It's all about...popular girls...rec rooms...summers at the lake...dates with wealthy, thrill-crazy boys...black-market antiques...small town political corruption...and finding your true path in life. The Paris Hat considers the sometimes frothy, sometimes serious world of novels for teenage girls from the 1950s and 60s.

Monday, June 7, 2010

D-I-V-O-R-C-E

Title: The World of Ellen March
Author: Jeannette Eyerly
Jacket: Charles Geer
Publisher: Lippincott, 1964
Setting: The Upper East Side; Cedar City, USA
Provenance: Formerly the property of Bridgeport Public Schools
Fun: Dover sole at the Plaza; hoodlum Johnny Ajax; how to make a fake i.d.
Quote: "I thought I could explain why your mother and I are doing what we are, but I...I find I can't. Right now, I don't think our reasons would be, well -- your reasons. Sometime, after the divorce is final and you come to visit it will be easier for you to understand."
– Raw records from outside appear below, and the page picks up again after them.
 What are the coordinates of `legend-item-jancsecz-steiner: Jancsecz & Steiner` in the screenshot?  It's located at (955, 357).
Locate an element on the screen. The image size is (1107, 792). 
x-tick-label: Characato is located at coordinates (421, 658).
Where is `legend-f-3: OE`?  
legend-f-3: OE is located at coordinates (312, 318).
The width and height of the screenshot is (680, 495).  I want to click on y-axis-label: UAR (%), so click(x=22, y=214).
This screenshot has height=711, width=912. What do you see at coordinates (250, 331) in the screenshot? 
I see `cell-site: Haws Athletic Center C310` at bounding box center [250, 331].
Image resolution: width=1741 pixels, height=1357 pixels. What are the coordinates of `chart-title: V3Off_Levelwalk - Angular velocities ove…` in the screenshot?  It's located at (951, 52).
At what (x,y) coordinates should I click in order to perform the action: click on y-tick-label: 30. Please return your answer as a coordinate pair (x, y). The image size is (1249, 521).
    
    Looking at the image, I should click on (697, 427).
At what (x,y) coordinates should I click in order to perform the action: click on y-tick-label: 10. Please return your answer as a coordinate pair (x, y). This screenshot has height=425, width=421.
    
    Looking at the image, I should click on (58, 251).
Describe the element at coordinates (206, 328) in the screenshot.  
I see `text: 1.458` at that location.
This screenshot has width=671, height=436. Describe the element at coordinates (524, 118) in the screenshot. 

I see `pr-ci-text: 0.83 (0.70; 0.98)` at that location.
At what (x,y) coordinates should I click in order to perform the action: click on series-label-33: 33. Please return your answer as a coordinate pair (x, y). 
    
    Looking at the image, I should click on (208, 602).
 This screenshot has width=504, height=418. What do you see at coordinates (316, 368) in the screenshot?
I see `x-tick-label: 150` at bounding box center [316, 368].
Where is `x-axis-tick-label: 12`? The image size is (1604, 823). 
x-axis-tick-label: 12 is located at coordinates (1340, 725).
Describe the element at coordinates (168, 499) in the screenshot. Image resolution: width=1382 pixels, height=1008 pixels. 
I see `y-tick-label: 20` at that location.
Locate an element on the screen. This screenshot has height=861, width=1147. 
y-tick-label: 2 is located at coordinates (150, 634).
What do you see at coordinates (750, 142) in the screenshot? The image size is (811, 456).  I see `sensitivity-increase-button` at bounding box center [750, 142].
Like most parents in divorce-themed teen novels (the early ones, anyway), Ellen March's parents announce the impending event without using phrases like "no-good bum" or "gold-digging floozy." Everything will work out fine. We still love you, we're just not going to live together, etc. Ellen's parents then get the best of all possible divorces -- the Sophisticated New York City kind. (Ellen even lunches at the Plaza with her father after the Big Talk.) Their exact reasons remain maddeningly vague. But if The World of Ellen March is not quite upfront about the messy details of divorce, it's very good with the emotional after-effects.
Ellen's mother, to "establish residency," moves them to a small Midwestern city where Ellen is afraid to confess to the other girls in school the reason her father won't be at the annual Dad's Dinner. These chapters are more realistic than the main plot, in which Ellen decides to kidnap her little sister and disappear, hoping this will bring her parents together. This, of course, goes awry in a way that involves a runaway juvenile delinquent and a car accident, only for it all to end happily, with Ellen waking up safe in the hospital to see her father standing over her bed.
Or...not so happily. The last chapter of the book is almost like the beginning of another book entirely. Ellen's parents are not getting back together -- in fact, her father is furious and her parting with him presages years of therapy. Everyone at school knows what she has done. She's left alone in the hospital with only the remote sympathy of a military nurse -- and the friendship of one Alex Quiner, who offers to update her in the requirements of how to get along with divorced parents:

"There's more -- if you'd like to sign up for the course: 'How Not to Act When Your Mother Remarries,' 'How to Be Unpopular with Everybody,' 'What to Call Your Stepfather Besides "Hey," ' just to mention a few."

Both the military nurse and Alex are remarkable hints at a different world -- a kind of outcast community, which has seen beyond Dad's Dinners and getting married right after high school. It is clear this is going to be Ellen's world, too. And it's clear it's not such a frightening world, after all.